宇宙旅行」という話では、カワルに変身人形をくれた宇宙人が暮らす星の様子が描かれます。この宇宙人は、体を持たず精神(魂)だけで生きているので、彼らの星には家などの建造物はありません。彼らは、おなかもすかないし、病気にもなりません。そんな感じで、宇宙人の星はいつも愉快で幸せいっぱいという楽園的なイメージで描かれています。
 魂だけの人間が暮らす星というと、F先生の大傑作『モジャ公』の「天国よいとこ」で描かれたシャングリラが思い出されます。シャングリラ人は、体から心を切り離す技術によって、心だけを独立させて暮らしています。そんなシャングリラのありさまが、『モジャ公』の作中では、幸福な楽園的状態であるとの価値観も示されつつ、外部の視点から見ればディストピア(アンチ・ユートピア)と受け取れるよう表現されています。人間が心だけで暮らす星の様態が、『バケルくん』では手放しの楽園として描かれ、『モジャ公』においてはユートピアであると考える立場とディストピアと感じる立場とが描かれ相対化されているわけです。


『バケルくん』の作中では、全く動かない人形の鼻をちょこんと押すことでその人形に人の魂が乗り移るというシーンをしょっちゅう見かけます。

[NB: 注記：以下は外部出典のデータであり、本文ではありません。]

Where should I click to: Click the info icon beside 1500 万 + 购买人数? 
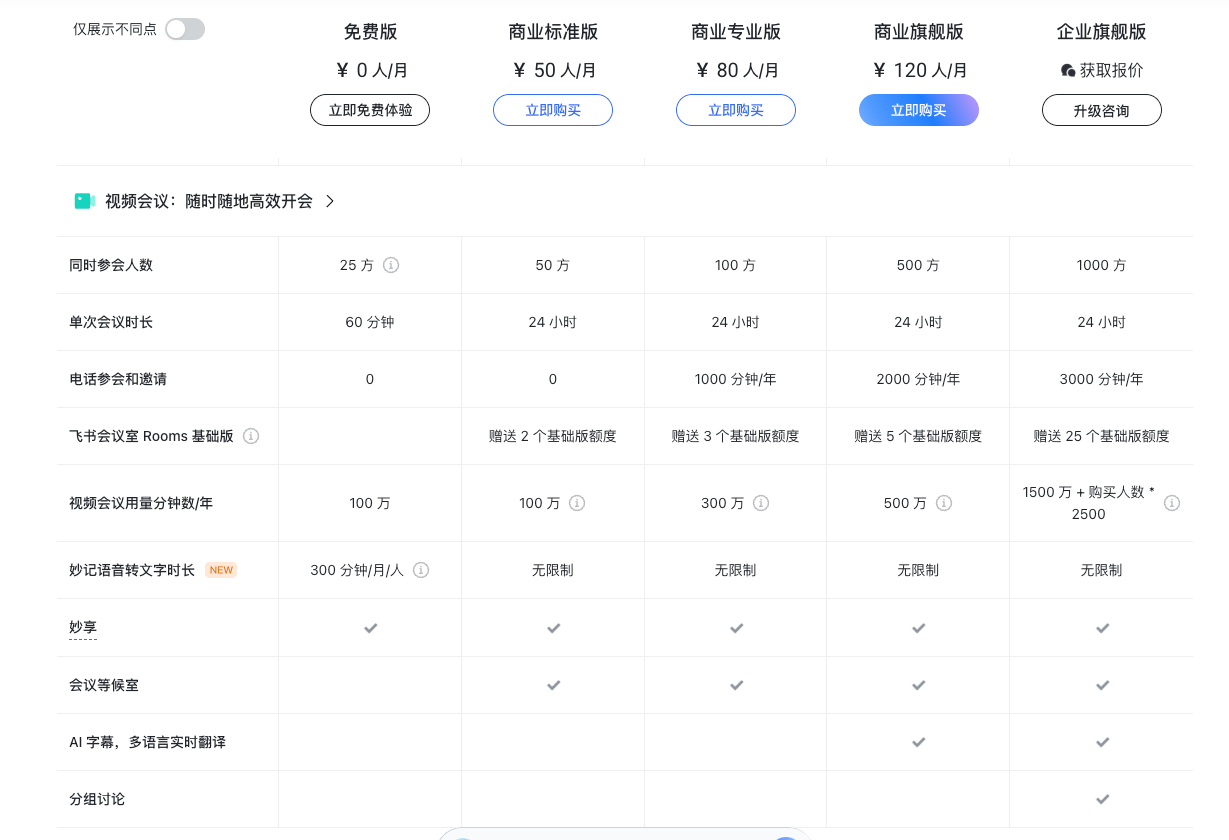1172,503
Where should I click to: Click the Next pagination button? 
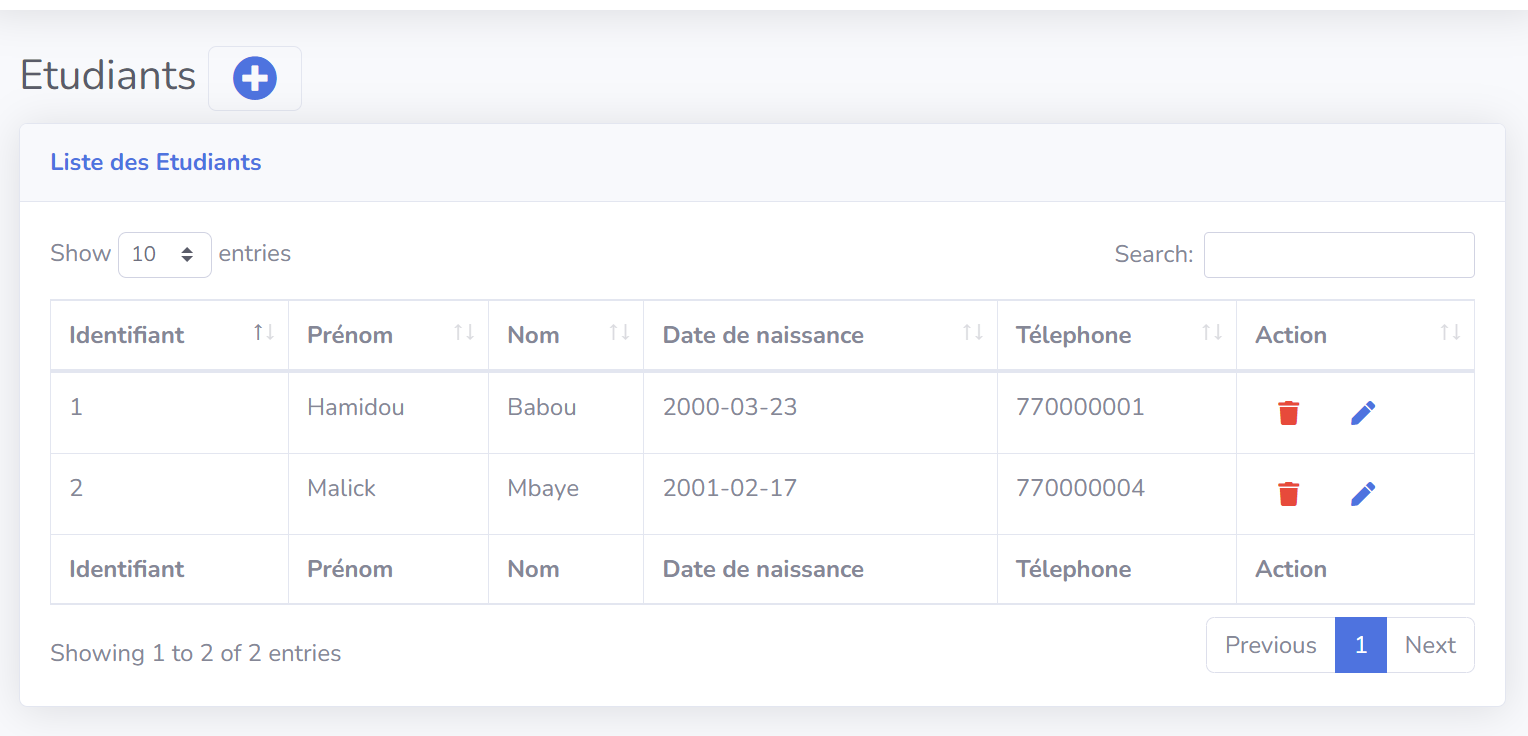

そうしたシーンを繰り返し見ていると、近世哲学の父と呼ばれるデカルト心身二元論が想起されてきます。デカルトは、人間の精神と身体を異質なものとして峻別しました。そして、人間の身体の構造や機能を機械論的に説明しました。簡単にいえば、人間の身体とは自動機械のようなものであるというのです。そんな自動機械である身体に、別のルートで創造された精神(魂)が結びつくことで、人間は人間たる存在になるというわけです。『バケルくん』では、まさに、変身人形という機械的な身体に人間の魂が乗り移ることで人間化する、という場面が頻繁に描かれているわけですから、この作品は、デカルト心身二元論のイメージを端的に題材化した作品だといえるかもしれません。F先生がデカルトを意識されていたかどうかは別問題ですが^^



 本日のエントリの最後に、藤子・F・不二雄大全集『バケルくん』刊行記念として、私が所有しているバケルくんグッズを紹介します。すでに同ブログで紹介したことのあるものですが、記念ということでご容赦ください(笑)
 
「小学三年生」1974年9月号で通販されたバケルくんバッジです。「おわらいバッジ」と銘打たれて4種セットで販売されたもので、そのうちの1つがバケルくんだったのです。
 
「バケル変身人形アイディアコンクール」に応募した結果当選した新バケルくんのバッジです。このコンクールは、『新バケルくん』の連載が「別冊コロコロコミック」でスタートしたのを記念に企画されたものです。